The incoming editor of Scotland on Sunday has said she “could never, ever have dreamed” of applying had Covid-19 not made home-working a possibility.
But Catherine Salmond (pictured) also warned that “deskbound” reporters need to start getting out of their home offices as soon as possible to improve the quality and breadth of their reporting and hold onto readers’ loyalty.
- December 1, 2021
- November 24, 2021
- October 28, 2021
Speaking on a panel about regional journalism run by Women in Journalism, Salmond said: “It’s vital that we get our reporters out of home-working as soon as possible and away from desks and out in the community to do the job that I’m sure they all signed up for that wasn’t sitting in their sitting rooms or wherever they’re doing this and be back, visibly present.”
Salmond, who will take on her role as Scotland on Sunday editor next month, said it was especially important for newer reporters who never worked in an office before the pandemic hit or had the chance to “do the sort of reporting that anyone who’s done it for a long time has loved”.
“The home-working cannot continue in this deskbound way for too much longer,” she said.
Salmond, who is currently live news editor at JPI Media’s The Scotsman and Edinburgh Evening News, was named Scotland on Sunday editor as new owner National World progressed plans to localise its newsrooms and appoint dedicated editors after years of consolidation.
Salmond said the flexibility home-working had brought during the pandemic had many benefits, especially for women who often double as primary carers for children or older relatives.
She praised the move away from an attitude that meant journalists had to be a “bum on a seat however many hours a day” towards “the ability to juggle your life around your work in a way that wasn’t there before”.
“For women, I would like to think that that flexibility could be quite empowering,” she said.
“I know the job that I’m going on to do in a month’s time – I could never, ever have dreamed of applying for that job had home-working not been a possibility.
“So I’d like to think that this is a huge positive to come from the pandemic and it’s quite sad to think that it’s taken a pandemic to shake up how reporters can work and that you don’t have to be bound to an office.
“I think it’s really exciting.

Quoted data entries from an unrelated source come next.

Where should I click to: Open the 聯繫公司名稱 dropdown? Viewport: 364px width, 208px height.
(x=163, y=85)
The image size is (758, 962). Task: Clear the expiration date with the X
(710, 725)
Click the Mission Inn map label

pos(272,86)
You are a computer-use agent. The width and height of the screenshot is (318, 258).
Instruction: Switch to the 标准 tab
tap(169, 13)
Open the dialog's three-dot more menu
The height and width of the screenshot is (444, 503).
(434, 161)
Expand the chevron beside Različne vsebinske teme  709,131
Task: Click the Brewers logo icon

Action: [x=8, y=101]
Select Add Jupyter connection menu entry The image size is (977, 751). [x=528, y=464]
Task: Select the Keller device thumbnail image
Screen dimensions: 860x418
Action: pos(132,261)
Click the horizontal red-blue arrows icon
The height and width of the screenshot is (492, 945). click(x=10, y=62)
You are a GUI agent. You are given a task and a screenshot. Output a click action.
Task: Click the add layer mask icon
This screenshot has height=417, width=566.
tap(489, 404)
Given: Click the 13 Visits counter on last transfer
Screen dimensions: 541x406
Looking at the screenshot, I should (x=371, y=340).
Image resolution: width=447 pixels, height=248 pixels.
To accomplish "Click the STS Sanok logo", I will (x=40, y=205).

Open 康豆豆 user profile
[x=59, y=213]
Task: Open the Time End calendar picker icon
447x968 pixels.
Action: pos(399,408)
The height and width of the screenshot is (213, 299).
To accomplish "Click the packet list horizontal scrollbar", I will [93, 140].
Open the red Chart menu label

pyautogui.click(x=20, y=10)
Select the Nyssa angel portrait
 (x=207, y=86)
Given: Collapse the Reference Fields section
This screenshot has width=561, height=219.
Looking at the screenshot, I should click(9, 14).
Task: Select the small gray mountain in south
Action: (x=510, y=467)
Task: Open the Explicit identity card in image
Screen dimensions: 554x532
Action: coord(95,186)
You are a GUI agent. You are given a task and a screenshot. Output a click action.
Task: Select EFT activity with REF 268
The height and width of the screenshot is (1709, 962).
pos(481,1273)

And I hope that other people have had that experience. I think it’s limiting when you’re chained to your house but I think if employers can give you the freedom to do bits of both it could be fantastic.”
Abigail Rabbett, Reach’s youngest ever editor aged 23 who is launching new websites in Norfolk and Suffolk, echoed Salmond’s hopes for better flexibility and said she had actively been trying to get her reporters out and about more.
Reach has told staff around a quarter of them will go back to being permanently office-based, with the rest a mixture of office and home-based (generally with less than 50% of time in a newsroom), and home-based teams who can use an office occasionally.
Rabbett said: “We’ve got reporters in starting to write launch content and one of the things I’ve been doing is just once or twice a week getting them out, going to places, taking some free time, go and speak to some people, go and find some stories.
“I think that the benefit of working from home is now that we have got the opportunity to do that and we are more savvy. We do have almost a sense now that we can manage our time as a team better.”
In a recent round of recruitment Newsquest, the second biggest regional publisher after Reach, told potential candidates they “won’t be stuck at home” but will continue to work in local newsrooms post-Covid.